Douleur aux 2 mollets : causes, symptômes et solutions efficaces

Par Dylan Vincent

Publié le 27/04/2026

La douleur aux deux mollets peut survenir après une séance de sport, en restant longtemps assis ou debout, ou sans raison évidente. Comprendre l’origine de la douleur aux 2 mollets aide à agir vite et à éviter les complications. Cet article vous guide pour reconnaître les causes possibles, repérer les symptômes importants et appliquer des solutions efficaces, validées par des professionnels de santé et l’expérience de sportifs habitués à ce type d’inconfort.

💡 À retenir

  • Environ 50% des athlètes souffrent de douleurs aux mollets lors d’activités intenses.
  • La déshydratation est un facteur clé qui aggrave les crampes musculaires.
  • Des études montrent que 30% des personnes atteintes de thrombose veineuse profonde ne présentent pas de symptômes évidents.

Causes fréquentes de douleur aux 2 mollets

Pour bien traiter une douleur aux 2 mollets, il faut d’abord distinguer l’origine mécanique et l’origine vasculaire. Les mollets travaillent en permanence pour la marche, la course et la posture. Une surcharge ou un déséquilibre musculaire peut irriter le muscle, tandis que des troubles veineux ou, plus rarement, artériels, modifient la circulation et provoquent douleur et lourdeur.

Beaucoup de personnes ressentent ces gênes après un changement brusque d’entraînement, une randonnée avec dénivelé, un voyage prolongé assis, des chaussures inadaptées ou un déséquilibre hydrique. Les causes se recoupent parfois, ce qui explique des douleurs bilatérales. L’objectif est d’identifier le tableau clinique le plus proche du vôtre pour agir avec précision.

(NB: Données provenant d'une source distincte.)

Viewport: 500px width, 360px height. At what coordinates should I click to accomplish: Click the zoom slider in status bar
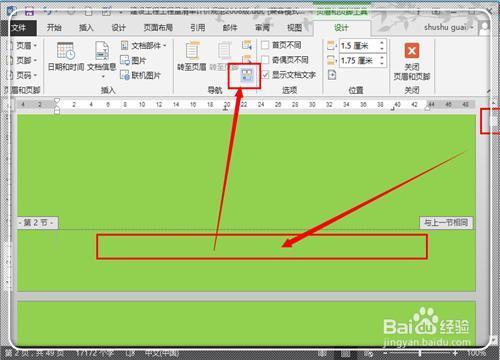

Douleurs musculaires et crampes

Les douleurs musculaires constituent le scénario le plus fréquent. Après un effort inhabituel, on observe des courbatures liées à de micro-lésions, avec raideur et sensibilité au toucher, plus marquées 24 à 48 heures après. Une crampe musculaire survient brutalement, souvent la nuit ou en fin d’entraînement, et fige le mollet en contraction douloureuse. Elle cède en général après étirement doux et hydratation adéquate.

La déshydratation est un facteur déclenchant majeur de crampes, surtout si l’on transpire beaucoup sans compenser les pertes en sodium, potassium et magnésium. Pendant les périodes chaudes ou lors d’efforts intenses, un apport d’eau avec électrolytes convient mieux qu’une simple eau plate. Chez les sportifs, les sprints en côte, la corde à sauter, les séances de pliométrie et les fractionnés trop rapprochés sur-sollicitent le triceps sural (gastrocnémiens et soléaire). Environ 50 % des athlètes vivent des douleurs de mollets en phases d’entraînement intense, en particulier quand l’échauffement, la récupération et la charge hebdomadaire ne sont pas bien calibrés.

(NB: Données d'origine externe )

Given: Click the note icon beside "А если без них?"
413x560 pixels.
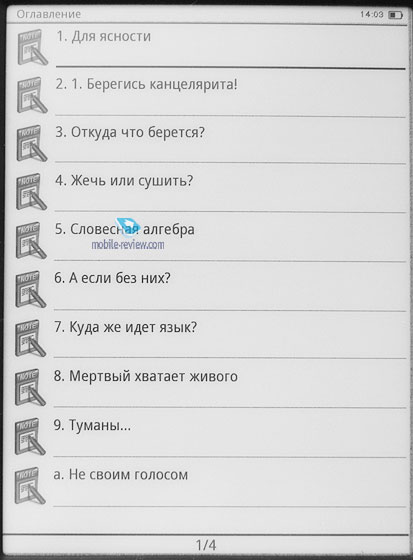Looking at the screenshot, I should [x=31, y=289].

Certains médicaments (diurétiques, statines) et déficits en vitamine D peuvent accroître la sensibilité musculaire. Enfin, une foulée “sur l’avant-pied” adoptée brutalement ou des chaussures minimalistes non adaptées augmentent la tension sur le mollet et le tendon d’Achille, exposant à des douleurs bilatérales.

Problèmes circulatoires

Quand la douleur s’accompagne de jambes lourdes, d’œdème en fin de journée et de varicosités, on pense à l’insuffisance veineuse. La gêne est diffuse, avec sensation de tiraillement et d’échauffement, soulagée en surélevant les jambes ou en marchant doucement. Les stations debout prolongées, la chaleur, la grossesse et les antécédents familiaux aggravent souvent ce tableau.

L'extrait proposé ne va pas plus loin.